━━ Data

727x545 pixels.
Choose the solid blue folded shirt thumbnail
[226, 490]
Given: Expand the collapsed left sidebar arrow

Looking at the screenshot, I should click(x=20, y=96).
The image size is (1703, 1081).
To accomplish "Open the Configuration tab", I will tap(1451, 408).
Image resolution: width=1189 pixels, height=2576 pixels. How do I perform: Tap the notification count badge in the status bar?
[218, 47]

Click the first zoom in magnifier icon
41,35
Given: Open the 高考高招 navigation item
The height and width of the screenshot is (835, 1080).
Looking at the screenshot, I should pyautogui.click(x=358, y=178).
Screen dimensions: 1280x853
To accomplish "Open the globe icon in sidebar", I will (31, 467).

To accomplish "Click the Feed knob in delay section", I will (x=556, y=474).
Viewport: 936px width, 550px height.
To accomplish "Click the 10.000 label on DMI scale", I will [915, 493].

━━━━

- [Task to complete]
The answer must be an exact transcription of every record above.

- [Exercise response]
727x545 pixels.
Choose the solid blue folded shirt thumbnail
[226, 490]
Given: Expand the collapsed left sidebar arrow

Looking at the screenshot, I should click(x=20, y=96).
The image size is (1703, 1081).
To accomplish "Open the Configuration tab", I will tap(1451, 408).
Image resolution: width=1189 pixels, height=2576 pixels. How do I perform: Tap the notification count badge in the status bar?
[218, 47]

Click the first zoom in magnifier icon
41,35
Given: Open the 高考高招 navigation item
The height and width of the screenshot is (835, 1080).
Looking at the screenshot, I should pyautogui.click(x=358, y=178).
Screen dimensions: 1280x853
To accomplish "Open the globe icon in sidebar", I will (31, 467).

To accomplish "Click the Feed knob in delay section", I will (x=556, y=474).
Viewport: 936px width, 550px height.
To accomplish "Click the 10.000 label on DMI scale", I will [915, 493].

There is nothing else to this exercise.